§ Cuplikan Teks
Jadi kalau penasaran, tanyakan pada teman lokal untuk tahu makna di balik tradisi ini.

10. Jangan Mengenakan Sandal Jepit Saat Keluar Rumah

Di Taiwan, sandal jepit identik dengan petani di ladang. Jadi kalau dipakai ke mal atau jalan raya, dianggap tidak sopan.

Jadi minimal gunakan sneakers atau sepatu kasual saat keluar rumah.

 

Tips Menghadapi Larangan dan Adaptasi Budaya di Taiwan

Mengetahui larangan saja belum cukup, yang penting adalah bagaimana kamu bisa beradaptasi dengan cepat supaya nyaman tinggal atau bekerja di Taiwan. Berikut beberapa tips praktis:

  1. Belajar Frasa Mandarin Sehari-hari
    Jangan khawatir kalau Mandarin kamu belum lancar. Cukup kuasai frasa sederhana seperti bertanya boleh atau tidak, minta maaf, dan mengucapkan terima kasih. Itu sudah sangat membantu untuk menghindari salah paham.
    Contoh: 可以嗎? (Kěyǐ ma?) – “Boleh tidak?”, 對不起 (Duìbuqǐ) – “Maaf.”
  2. Perhatikan Lingkungan Sekitar
    Orang Taiwan terbiasa menaati aturan. Jadi, perhatikan apa yang dilakukan orang lokal. Kalau mereka tidak melakukan sesuatu (misalnya makan di MRT), sebaiknya kamu ikuti. 
  3. Cari Informasi dari Komunitas Migran
    Banyak komunitas pekerja migran Indonesia di Taiwan yang bisa jadi sumber informasi berharga. Mereka biasanya berbagi pengalaman nyata soal aturan, budaya, dan trik agar lebih mudah menyesuaikan diri. 
  4. Selalu Bawa Kartu Identitas dan Uang Elektronik
    Kartu identitas penting kalau sewaktu-waktu ada pemeriksaan, sedangkan uang elektronik (seperti EasyCard) membantu kamu bertransaksi sesuai aturan tanpa ribet.

§ Data yang Diberikan

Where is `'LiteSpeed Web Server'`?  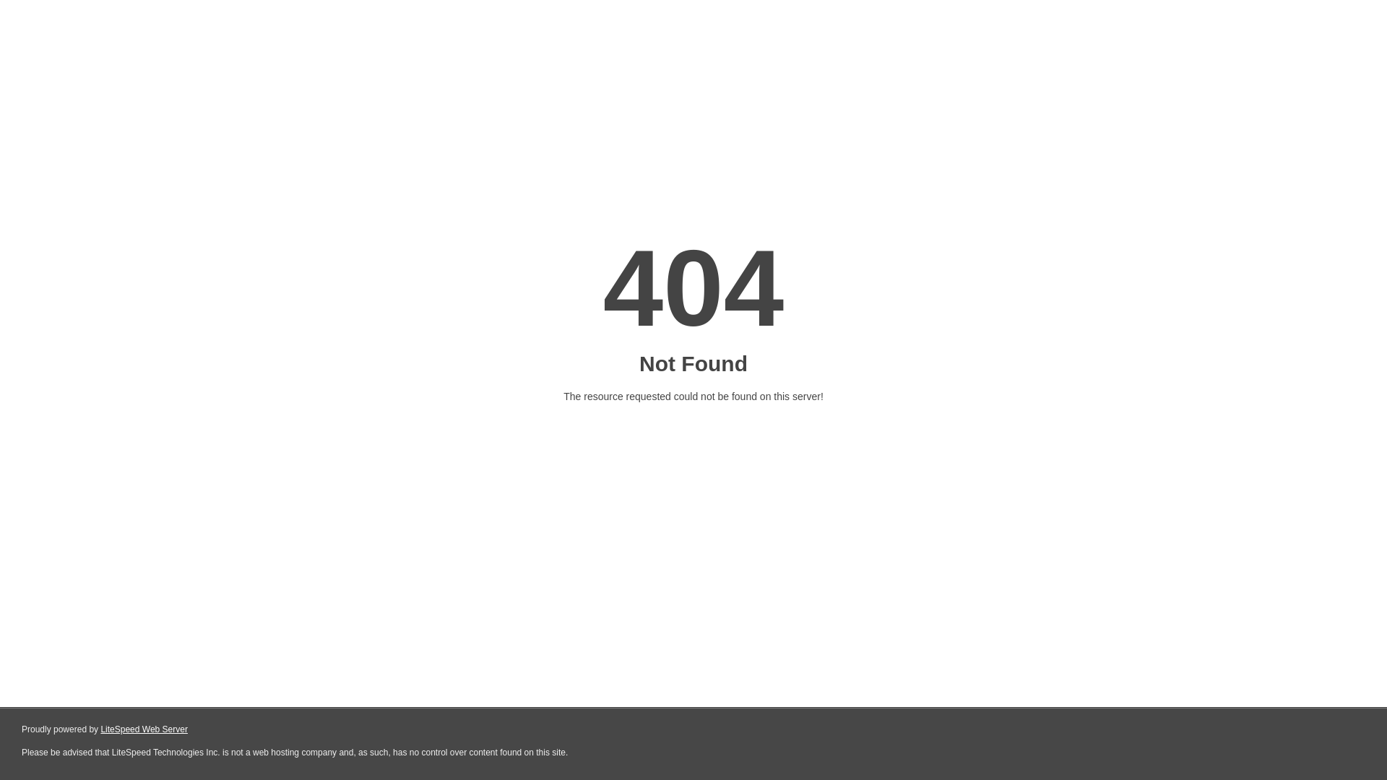
'LiteSpeed Web Server' is located at coordinates (144, 730).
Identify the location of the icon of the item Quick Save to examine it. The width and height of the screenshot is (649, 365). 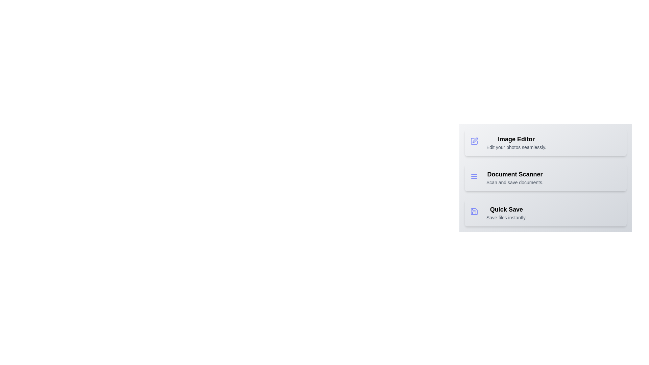
(475, 212).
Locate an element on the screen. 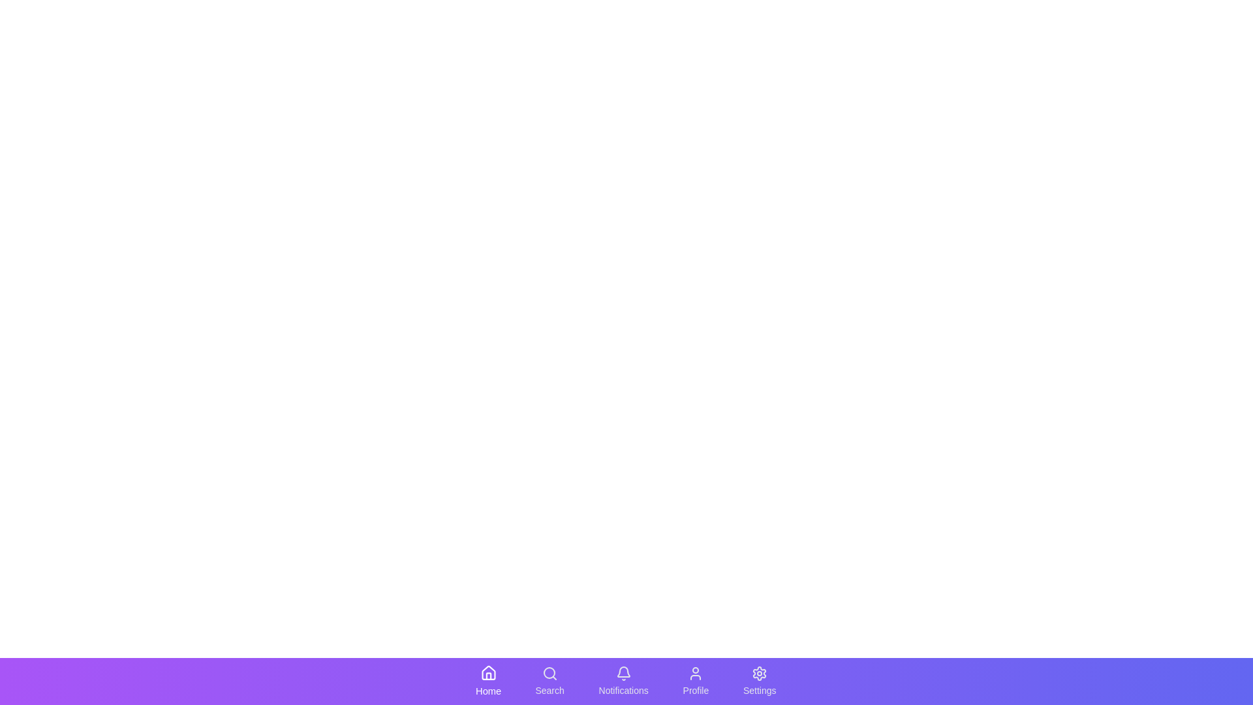 The width and height of the screenshot is (1253, 705). the navigation icon labeled Home is located at coordinates (487, 681).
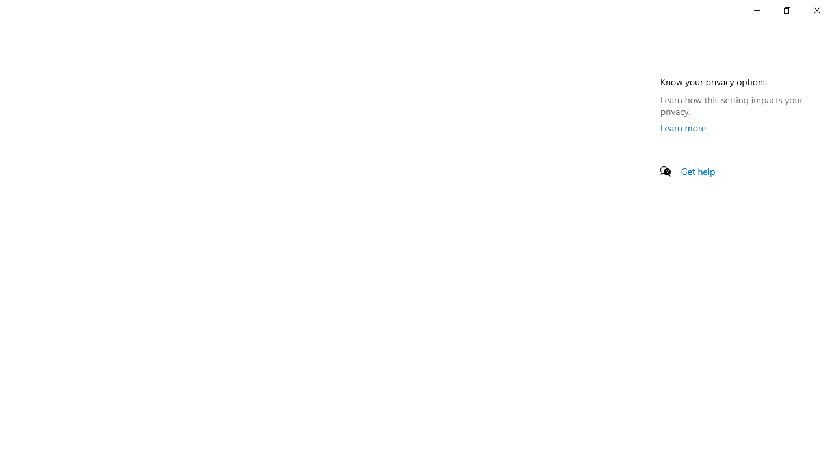  I want to click on 'Minimize Settings', so click(756, 10).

§ Daftar Tugas
[1] Jawab pertanyaan berikut berdasarkan cuplikan teks.
(a) Di Taiwan, sandal jepit identik dengan siapa?
(b) Frasa Mandarin apa yang dicontohkan untuk mengucapkan "Maaf"?
(c) Uang elektronik apa yang disebut sebagai contoh?
[2] Tulis ulang bagian cuplikan teks yang dimulai dengan "Contoh: 可以嗎? (Kěyǐ" dan berlanjut sampai "sebaiknya kamu ikuti.", lalu tukar "MRT" dengan "bus".
Data di atas diambil dari sumber yang berbeda dengan cuplikan teks.

§ Jawaban Anda
[1]
(a) Petani di ladang.
(b) 對不起 (Duìbuqǐ).
(c) EasyCard.

[2]
Contoh: 可以嗎? (Kěyǐ ma?) – “Boleh tidak?”, 對不起 (Duìbuqǐ) – “Maaf.”
  2. Perhatikan Lingkungan Sekitar
    Orang Taiwan terbiasa menaati aturan. Jadi, perhatikan apa yang dilakukan orang lokal. Kalau mereka tidak melakukan sesuatu (misalnya makan di bus), sebaiknya kamu ikuti.